研究課題名:極限的短パルス光の発生とその物質との相互作用

1.研究課題名:

極限的短パルス光の発生とその物質との相互作用

2.研究期間:

平成14年度~平成17年度

3.研究代表者:

小林 孝嘉(東京大学大学院理学系研究科・教授)

4.研究代表者からの報告

(1)研究課題の目的及び意義

 科学・技術推進の4本柱の一つであるナノ科学・技術の進展のために、ナノ特有の現象の機構解明が不可欠である。そのためには、現象を素過程に分解しその動力学を探求することが最も直接的な手法である。従ってナノ物質系を時間分解して計測するフェムト秒科学は、本質的にナノスケール科学の最重要研究対象の一つとなる。またこの技術はバイオ・医療技術や情報科学との深い関連も指摘する事が出来る。本研究の目的は、(1)極限的超短パルスの発生、(2)超短パルス特性新計測法の開発、(3)遷移状態分光法の確立、(4)物質・超短パルス相互作用の解明である。1)2fs台の(サブ2サイクルパルス)長時間安定でかつ、種々の線型・非線型分光に適した特性を有する超広帯域(400THz(テラヘルツ))の世界最短パルスレーザーを開発する。2)高速・簡便な極限的短パルス測定法を開発し、それによって測定されたパルスの位相情報をフィードバック制御に用いることで、レーザーの最適化・安定化を図る。3)物質との相互作用、特に基底及び励起電子状態の超高速分子振動ダイナミックスを研究する。これまで測定することが極めて困難、あるいは不可能と考えられていた極短寿命中間体・遷移状態の分子振動の振幅・位相・瞬時周波数を決定する。4)光の1~2周期の幅をもつ極超短パルスと物質の相互作用、特に非線型光学効果は通常の長パルスの非線型光学効果と異なった現象が見られる事が期待されている。これがどの程度の効果として現れるかを、理論・実験を通して明らかにする。これらのことを世界に先駆けて研究対象とする。

(2)研究成果の概要

 フォトニッククリスタルファイバー(PCF)を用いたNOPA出力パルスのCEP自己安定化の評価を行い、高い安定性を有することを確認した。

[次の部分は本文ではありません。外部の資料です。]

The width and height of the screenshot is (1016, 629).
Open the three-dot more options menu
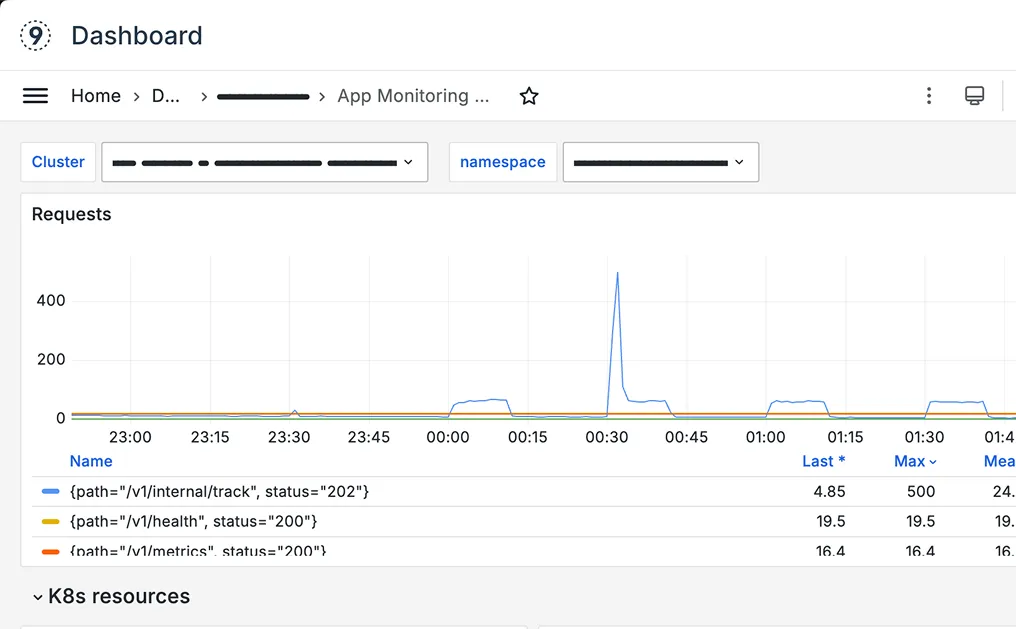point(929,96)
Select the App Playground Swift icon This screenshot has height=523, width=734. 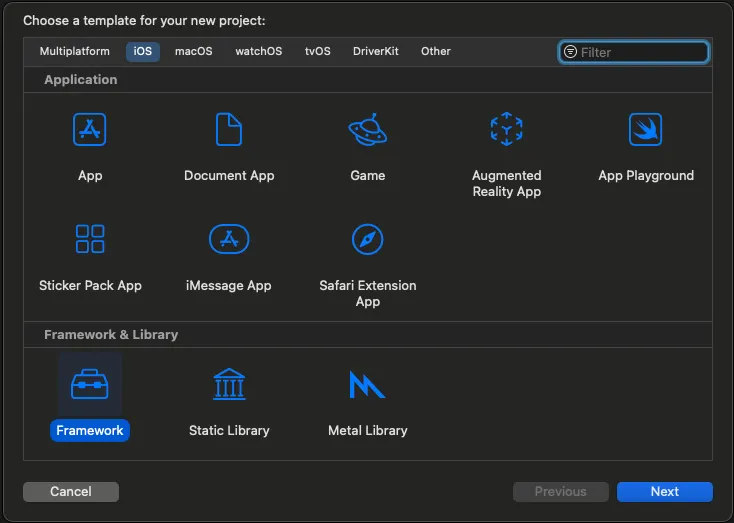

NOPAアイドラ出力光の搬送波包絡位相(CEP)の受動安定化を理論的に予言し、PCFを用いてCEP自己安定化の評価を行う事により実験的に証明した。このレーザーシステムを用いた絶対位相光ポーリング実験を行い、絶対位相による分子配向誘起効率の制御を行った。これらの実験は、これまでの「数サイクル程度の超短パルスの場合にのみCEPが有意でありそれを測定するには超高強度超短パルスが必要である」という二つの常識を覆すものである。超高速分光技術を使用した遷移状態分光法を開発し、多様な試料における動的過程を解明した。その中には、共役高分子、ハロゲン金属混合原子価錯体、J会合体等の低次元系につき種々の新しい動的過程を発見した。さらに、ロドプシン・バクテリオロドプシン等生体高分子の光整理初期過程を解明し、光生物機構の本質に迫った。特に、プローブ光の波長依存性を詳細に調べることで電子励起・基底状態の寄与を分離することが必要になる。これを、スペクトル情報の多次元的解析により達成できた。

5.審査部会における所見

A(期待どおり研究が進展した)
 独創的な手法によって極限的超短パルスの発生と計測法を実現し,超高速励起状態ダイナミックスの研究に応用することにより,多くの分子系で重要な知見が得られたことは高く評価できる。中でも、超短パルスの絶対位相安定化の成功は特筆に価する成果である。研究成果の発表も積極的に行われており、当初の目的が概ね達成されている。多くの互いに矛盾する困難さを克服して,世界トップデータの超短パルス発生装置,新しい絶対位相測定装置を完成した成果は,超短パルスの発生,計測,応用に有力な新技術を提供するものであり,関連する物理,化学,生体物質の光励起の遷移状態における超高速ダイナミクス現象解明への波及効果が期待できる。本研究で得られた成果は国際レベルで先導的であり、期待通りに研究が進展したものと判断した。